Выдавливаю из себя улыбку, стараюсь освободиться от хватких пальцев. Что мне ей ответить, откуда мне знать, да если бы и знала — не сказала бы.
— Мне очень жаль, право же очень жаль, — повторяю снова.
Она, наверно, никогда не получит ответа на вопрос, отчего и как он умер. Сотни матерей провожают сыновей, когда те уходят защищать наши святыни, храмы и монастыри и уже никогда не возвращаются домой. Королю решать, где вера, а где ересь, королю, а не людям. В этом новом, полном опасностей мире даже церковь не имеет веса. Король решает, кому жить, а кому умереть, у него теперь Божья сила. Если Бесси хочется знать, кто убил ее сыночка, пусть лучше спрашивает его отца, короля. Только она не спросит, потому что знает — толку от этого не будет.
Остальные дамы, заметив, что Бесси со мной поздоровалась, поспешили навстречу. Все уже собрались, Сеймуры, Перси, Калпеперы, Невиллы. Самые знатные семейства Англии поспешили запихнуть дочек в избранный круг придворных дам. Многим уже нашептали всякие гадости обо мне, а уж остальное дорисовало воображение. Да мне и дела нет. Завистливая женская злоба — не самое страшное в жизни. Что ни говори, я с большинством из них в родстве, и все мы тут — соперницы. А если кто решится на какие гадости, пусть лучше помнит — мне покровительствует герцог, а с его могуществом может поспорить только Томас Кромвель.

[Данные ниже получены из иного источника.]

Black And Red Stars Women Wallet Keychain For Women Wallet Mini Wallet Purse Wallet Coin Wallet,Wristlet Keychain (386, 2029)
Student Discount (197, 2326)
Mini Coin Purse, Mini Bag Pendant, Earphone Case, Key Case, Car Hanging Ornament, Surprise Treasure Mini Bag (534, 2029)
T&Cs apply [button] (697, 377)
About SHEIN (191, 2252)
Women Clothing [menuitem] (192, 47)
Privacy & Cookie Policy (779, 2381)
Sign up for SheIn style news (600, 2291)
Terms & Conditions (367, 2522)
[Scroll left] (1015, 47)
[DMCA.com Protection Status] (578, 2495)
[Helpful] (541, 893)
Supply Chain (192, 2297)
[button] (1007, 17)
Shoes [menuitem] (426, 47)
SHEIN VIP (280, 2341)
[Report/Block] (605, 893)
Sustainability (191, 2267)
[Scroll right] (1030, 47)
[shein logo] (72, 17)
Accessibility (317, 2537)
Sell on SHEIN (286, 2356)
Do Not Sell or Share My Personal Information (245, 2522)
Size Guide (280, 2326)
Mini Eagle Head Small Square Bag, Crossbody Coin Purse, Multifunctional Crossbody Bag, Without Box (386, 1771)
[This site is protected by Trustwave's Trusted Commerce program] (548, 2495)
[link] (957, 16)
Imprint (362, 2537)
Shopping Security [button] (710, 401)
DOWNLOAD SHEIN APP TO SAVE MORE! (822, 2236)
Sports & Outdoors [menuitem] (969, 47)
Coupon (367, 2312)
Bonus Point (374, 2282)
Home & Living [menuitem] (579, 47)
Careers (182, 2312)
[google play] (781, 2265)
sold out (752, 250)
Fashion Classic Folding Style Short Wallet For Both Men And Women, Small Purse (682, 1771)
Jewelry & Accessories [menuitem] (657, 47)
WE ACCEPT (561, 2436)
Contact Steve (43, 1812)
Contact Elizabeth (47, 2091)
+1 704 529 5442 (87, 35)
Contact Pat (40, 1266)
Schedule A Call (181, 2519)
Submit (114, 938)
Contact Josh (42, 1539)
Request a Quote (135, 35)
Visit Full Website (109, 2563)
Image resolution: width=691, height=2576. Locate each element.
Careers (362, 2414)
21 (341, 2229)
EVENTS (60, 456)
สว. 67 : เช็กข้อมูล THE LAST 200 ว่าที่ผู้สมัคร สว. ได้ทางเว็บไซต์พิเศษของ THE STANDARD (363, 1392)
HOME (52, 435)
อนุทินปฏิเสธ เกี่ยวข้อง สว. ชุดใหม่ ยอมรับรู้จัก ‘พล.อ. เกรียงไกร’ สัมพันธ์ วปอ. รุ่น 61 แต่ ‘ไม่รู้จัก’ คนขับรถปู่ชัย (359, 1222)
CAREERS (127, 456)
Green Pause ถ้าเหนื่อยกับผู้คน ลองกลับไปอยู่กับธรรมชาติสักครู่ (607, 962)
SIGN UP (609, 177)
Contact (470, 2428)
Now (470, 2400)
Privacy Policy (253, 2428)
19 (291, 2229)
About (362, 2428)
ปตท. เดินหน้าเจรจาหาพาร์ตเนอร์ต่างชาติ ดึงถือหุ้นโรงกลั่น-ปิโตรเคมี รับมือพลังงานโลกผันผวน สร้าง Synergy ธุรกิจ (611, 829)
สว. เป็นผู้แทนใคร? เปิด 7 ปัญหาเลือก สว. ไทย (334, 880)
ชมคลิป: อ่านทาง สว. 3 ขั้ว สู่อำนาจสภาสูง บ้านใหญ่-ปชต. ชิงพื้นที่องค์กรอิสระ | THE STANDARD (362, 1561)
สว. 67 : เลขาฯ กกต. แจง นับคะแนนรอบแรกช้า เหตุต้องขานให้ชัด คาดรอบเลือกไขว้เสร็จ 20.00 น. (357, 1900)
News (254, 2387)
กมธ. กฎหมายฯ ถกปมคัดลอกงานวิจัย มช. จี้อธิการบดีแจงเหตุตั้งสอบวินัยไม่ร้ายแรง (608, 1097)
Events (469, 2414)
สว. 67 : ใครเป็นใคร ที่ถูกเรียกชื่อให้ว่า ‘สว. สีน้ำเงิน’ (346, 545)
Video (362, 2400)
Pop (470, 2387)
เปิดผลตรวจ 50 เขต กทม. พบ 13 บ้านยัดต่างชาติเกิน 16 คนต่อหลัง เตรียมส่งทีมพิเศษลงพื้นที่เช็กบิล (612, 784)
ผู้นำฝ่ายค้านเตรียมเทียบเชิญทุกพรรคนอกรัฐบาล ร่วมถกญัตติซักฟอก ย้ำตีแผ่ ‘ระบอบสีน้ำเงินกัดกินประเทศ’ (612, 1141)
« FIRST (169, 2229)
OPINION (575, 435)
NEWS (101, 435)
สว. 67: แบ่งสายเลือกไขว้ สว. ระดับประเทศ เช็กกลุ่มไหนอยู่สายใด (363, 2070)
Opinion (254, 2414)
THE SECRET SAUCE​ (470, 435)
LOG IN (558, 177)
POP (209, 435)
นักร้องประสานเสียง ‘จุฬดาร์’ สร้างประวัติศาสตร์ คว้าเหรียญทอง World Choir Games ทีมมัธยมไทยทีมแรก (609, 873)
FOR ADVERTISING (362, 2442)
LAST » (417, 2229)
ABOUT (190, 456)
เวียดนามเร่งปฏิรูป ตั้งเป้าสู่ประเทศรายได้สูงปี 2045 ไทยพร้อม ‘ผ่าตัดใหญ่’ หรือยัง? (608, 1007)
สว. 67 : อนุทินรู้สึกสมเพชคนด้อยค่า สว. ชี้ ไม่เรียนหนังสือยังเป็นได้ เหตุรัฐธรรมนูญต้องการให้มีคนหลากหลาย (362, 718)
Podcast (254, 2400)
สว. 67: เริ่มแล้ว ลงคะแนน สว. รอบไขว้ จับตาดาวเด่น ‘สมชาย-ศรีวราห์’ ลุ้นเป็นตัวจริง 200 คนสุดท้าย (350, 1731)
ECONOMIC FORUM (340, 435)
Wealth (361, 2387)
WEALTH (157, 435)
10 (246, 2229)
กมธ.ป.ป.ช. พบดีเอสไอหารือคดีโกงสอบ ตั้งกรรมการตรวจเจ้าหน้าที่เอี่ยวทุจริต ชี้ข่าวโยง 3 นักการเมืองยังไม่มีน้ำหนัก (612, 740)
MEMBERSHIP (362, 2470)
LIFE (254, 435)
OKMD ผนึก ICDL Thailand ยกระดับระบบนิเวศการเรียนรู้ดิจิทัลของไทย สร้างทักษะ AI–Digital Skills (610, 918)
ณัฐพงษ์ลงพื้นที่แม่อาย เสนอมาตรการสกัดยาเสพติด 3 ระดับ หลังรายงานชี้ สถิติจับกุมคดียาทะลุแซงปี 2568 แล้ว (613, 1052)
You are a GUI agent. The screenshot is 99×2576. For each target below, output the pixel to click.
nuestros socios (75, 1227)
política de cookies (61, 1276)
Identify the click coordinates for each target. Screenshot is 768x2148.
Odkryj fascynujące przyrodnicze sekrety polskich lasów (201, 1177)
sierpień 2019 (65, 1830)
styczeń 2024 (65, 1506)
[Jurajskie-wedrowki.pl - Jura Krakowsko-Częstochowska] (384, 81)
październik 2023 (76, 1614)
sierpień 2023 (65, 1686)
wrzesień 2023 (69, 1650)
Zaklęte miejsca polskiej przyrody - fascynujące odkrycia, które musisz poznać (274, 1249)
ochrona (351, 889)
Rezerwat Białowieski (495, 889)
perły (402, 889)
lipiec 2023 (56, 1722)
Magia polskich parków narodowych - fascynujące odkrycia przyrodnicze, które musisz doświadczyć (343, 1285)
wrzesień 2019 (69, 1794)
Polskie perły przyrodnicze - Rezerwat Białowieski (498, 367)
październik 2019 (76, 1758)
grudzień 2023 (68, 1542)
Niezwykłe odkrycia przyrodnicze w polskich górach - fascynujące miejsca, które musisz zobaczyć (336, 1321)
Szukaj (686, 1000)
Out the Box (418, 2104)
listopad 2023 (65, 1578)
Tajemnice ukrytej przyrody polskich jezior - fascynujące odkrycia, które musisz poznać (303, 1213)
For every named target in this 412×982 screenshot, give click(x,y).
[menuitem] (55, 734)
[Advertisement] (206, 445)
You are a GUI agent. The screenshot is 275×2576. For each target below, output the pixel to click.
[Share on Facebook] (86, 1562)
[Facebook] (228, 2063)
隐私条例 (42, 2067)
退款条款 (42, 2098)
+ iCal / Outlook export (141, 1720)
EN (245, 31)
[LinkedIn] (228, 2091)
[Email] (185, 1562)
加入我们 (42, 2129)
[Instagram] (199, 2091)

Лишь с одной из них не хочу я встречи, только одной страшусь — Екатерины Кэри, дочери моей противной золовки, Марии Болейн. Конечно, Екатерина еще ребенок, ей только пятнадцать, я ее не боюсь, но, сказать по правде, мамаша — отвратительное чудовище и всегда меня ненавидела. Герцог, мой господин, добился для девчонки места при дворе и приказал матери прислать Екатерину сюда — к источнику власти, источнику богатства. Мария хоть и неохотно, но, как всегда, повиновалась. Остается только воображать, как она, против своей воли, покупает дочке платья и чепцы, учит реверансам и танцам. Мария наблюдала, как благодаря красоте сестры и уму брата семейство вознеслось до небес, но потом она видела, как их тела — головы отдельно — кладут в гробы. Анна, казненная Анна, тело в саване, голова в корзинке, а Георг, мой Георг… Даже думать об этом не могу.